**Exercise prompt**
Search the entries below for the string "right" and copy the lines that hold it.

Stored items:
§

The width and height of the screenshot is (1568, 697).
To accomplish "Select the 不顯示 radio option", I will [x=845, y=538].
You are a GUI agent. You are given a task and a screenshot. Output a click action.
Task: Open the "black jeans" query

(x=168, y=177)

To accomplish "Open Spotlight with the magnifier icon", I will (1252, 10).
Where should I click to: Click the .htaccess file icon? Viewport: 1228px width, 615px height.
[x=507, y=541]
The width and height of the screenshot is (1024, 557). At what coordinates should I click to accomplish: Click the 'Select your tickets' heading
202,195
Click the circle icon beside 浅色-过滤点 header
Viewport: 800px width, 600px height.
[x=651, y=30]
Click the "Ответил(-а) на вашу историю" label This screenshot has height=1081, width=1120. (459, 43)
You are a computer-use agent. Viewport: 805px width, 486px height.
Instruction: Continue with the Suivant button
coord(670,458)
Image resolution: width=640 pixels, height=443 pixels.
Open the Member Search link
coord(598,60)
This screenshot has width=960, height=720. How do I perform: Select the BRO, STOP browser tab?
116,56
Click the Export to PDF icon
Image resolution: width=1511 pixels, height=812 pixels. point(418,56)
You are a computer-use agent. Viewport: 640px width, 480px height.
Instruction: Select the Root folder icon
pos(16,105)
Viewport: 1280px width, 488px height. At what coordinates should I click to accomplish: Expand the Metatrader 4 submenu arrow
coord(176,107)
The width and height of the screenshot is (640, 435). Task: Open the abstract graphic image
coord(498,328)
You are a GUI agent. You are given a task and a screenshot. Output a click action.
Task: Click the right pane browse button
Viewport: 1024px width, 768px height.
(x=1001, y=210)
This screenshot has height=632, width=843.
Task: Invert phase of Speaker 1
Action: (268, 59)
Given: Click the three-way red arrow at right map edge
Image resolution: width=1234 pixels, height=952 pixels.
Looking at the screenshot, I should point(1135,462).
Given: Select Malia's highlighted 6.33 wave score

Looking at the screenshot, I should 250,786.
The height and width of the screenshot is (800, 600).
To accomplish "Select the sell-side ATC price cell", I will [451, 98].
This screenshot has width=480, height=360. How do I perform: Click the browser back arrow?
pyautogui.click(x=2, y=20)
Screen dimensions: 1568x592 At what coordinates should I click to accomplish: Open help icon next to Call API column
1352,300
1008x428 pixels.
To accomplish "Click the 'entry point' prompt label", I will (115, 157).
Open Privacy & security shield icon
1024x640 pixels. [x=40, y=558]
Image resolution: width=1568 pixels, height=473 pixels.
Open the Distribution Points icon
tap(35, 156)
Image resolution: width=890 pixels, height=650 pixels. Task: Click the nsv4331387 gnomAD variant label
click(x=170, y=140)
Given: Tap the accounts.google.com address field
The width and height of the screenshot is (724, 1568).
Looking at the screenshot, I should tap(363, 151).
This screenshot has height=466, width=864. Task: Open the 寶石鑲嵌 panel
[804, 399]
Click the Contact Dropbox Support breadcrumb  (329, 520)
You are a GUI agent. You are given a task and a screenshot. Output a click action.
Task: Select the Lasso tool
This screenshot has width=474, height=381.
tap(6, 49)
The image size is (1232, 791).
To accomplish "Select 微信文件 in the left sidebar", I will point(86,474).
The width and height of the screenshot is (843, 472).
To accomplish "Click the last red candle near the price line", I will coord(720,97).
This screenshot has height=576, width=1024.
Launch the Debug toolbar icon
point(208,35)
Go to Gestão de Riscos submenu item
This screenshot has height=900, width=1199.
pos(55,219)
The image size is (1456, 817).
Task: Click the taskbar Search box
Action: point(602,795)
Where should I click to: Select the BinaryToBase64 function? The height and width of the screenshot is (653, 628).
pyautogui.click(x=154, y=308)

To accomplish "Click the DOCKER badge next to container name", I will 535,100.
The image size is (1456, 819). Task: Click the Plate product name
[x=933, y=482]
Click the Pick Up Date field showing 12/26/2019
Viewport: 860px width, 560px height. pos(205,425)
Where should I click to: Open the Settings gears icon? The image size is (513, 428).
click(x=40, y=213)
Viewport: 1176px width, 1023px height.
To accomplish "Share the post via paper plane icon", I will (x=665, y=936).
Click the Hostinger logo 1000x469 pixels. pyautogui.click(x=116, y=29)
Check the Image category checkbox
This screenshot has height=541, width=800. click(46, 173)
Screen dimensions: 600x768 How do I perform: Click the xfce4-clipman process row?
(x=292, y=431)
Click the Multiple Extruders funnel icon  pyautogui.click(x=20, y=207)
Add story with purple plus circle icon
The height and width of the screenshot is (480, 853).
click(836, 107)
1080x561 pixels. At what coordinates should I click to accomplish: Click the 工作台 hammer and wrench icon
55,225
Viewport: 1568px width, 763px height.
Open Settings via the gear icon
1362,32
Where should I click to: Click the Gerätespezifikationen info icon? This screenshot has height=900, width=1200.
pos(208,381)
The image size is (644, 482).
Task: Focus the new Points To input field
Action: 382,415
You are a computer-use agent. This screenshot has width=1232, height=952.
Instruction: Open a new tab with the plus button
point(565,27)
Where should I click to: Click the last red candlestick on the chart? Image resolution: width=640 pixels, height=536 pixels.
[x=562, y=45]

§

**Output of the task**
Task: Click the right pane browse button
Given: Click the three-way red arrow at right map edge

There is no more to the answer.